Self-Care Is a Must
February is the month we celebrate love. We see hearts everywhere, we look closely at those nearest us and express our love and gratitude to them. In that spirit, I decided to explore the root of love, thought not in the way you might expect. What is it that we need in order to love others well? We need to love ourselves first.
Years ago I saw a great metaphor for this somewhere: if I want to give you an orange, I have to have it first. Why would it be different with love? If we do not have love for ourselves, we cannot give love as openly, without looking to that love to give us a foundation that we do not ourselves have.

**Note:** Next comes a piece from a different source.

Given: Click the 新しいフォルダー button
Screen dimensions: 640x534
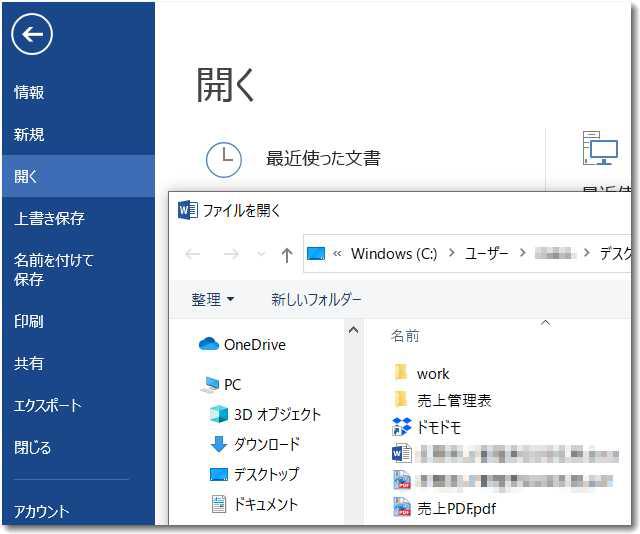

Today, I will take just one slice of this subject: having love for oneself means taking care of oneself. It is not optional, it is a must. I often have students tell me that they wish, for instance, that they would come to yoga more, because they love it, because it makes them feel wonderful, because it puts things in a fresh perspective, but there is always something else going on that gets in the way: the job, the teleconference, kids’ homework, life stuff. Many of us, I’d even venture to guess most of us, put self-care near the bottom of our list of priorities, when in order to live life sustainably, we ought to have it be front and center! This is especially critical if you are either living with illness, or helping take care of someone who is.
I think there are two primary barriers that prevent people from prioritizing self-care. The first is that it is easy to get overwhelmed by all the advice out there for what we should be doing to take good care of ourselves: sleep enough, eat well, exercise every day. We may well have the good intention, but it’s just too much to add to our lives, so we give up trying. For this, I propose a much less intimidating incremental approach. For example, a couple of years back my acupuncturist, upon hearing from me that my optimal sleep time was eight hours, but on weekdays I got more like six, said “That’s not enough, aim for seven.” Genius! I was constantly hoping to get to eight, always falling short, and so I gave up trying. Seven turned out to be a lot easier to reach.
The second barrier is much more tricky, and will be the focus of these incremental practices I offer today: the mind. The mind is conditioned to think that it is selfish to put ourselves first. The mind will whisper little messages of guilt if we do make it to the gym, because we could/“should” be spending that time with our partner, our kids, our work. The mind will interfere, the moment you try to sit down to meditate or simply take a few minutes for yourself, with “you don’t have time for this today”. These little mind tricks, for most of us, are completely pervasive, and we don’t even notice them. I speak from personal experience, and these mind whispers don’t easily go away, but with practice, we can begin to recognize them and overwrite them, one at a time.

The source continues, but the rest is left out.